Han has held covert meetings with the CCP and he backs a "one country two systems" model for Communist China's annexation of Taiwan. Most of his party would support this move too, even if they won’t say so blatantly in public for fear of alienating swing voters.
This is precisely why, when asked about the protests in Hong Kong, Han feigned ignorance of them.
Or perhaps he was ignorant of them. After all, if you have watched Taiwan’s TV news or read many Taiwanese newspapers, you could easily be forgiven for not being aware the protests took place at all.
Those that did cover the story buried it deep in the middle of their papers while TV news only gave them a few moments coverage right at the end of their bulletin.
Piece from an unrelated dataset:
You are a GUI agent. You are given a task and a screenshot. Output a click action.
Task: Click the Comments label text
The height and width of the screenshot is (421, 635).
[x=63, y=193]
This should come as no real surprise of course. As we reported a couple of weeks back, much of Taiwan’s supposedly free press takes a pro-Beijing editorial line and many take orders directly from CCP officials in Beijing.
As we noted at the time, Taiwan’s media is long overdue for some serious reform. The media's failure to provide substantial reporting of these huge anti-China protests in Hong Kong should hasten that process.
Make no mistake, the future vision that Han and the KMT have for Taiwan is to go down the same path as Hong Kong. Han would like nothing more than to be Beijing’s puppet President in Taipei. They believe this is a path of power and prosperity to be part of a global superpower.
But as the people of Hong Kong know all too well, that reality is one of fear, oppression, and the systematic erosion of their fundamental rights. The truth of the so-called "one country, two systems" model is that it means, at best, "one country, one-and-a-half systems." The CCP is essentially in control and what they say goes.
At this time, Taiwan must stand by its brothers and sisters in Hong Kong against the oppression of the Chinese Communist Regime and its puppet government in Hong Kong.
However, Taiwan must also heed the warnings from Hong Kong and continue to staunchly oppose the "one country, two systems" model and any Taiwanese politicians who advocate it here.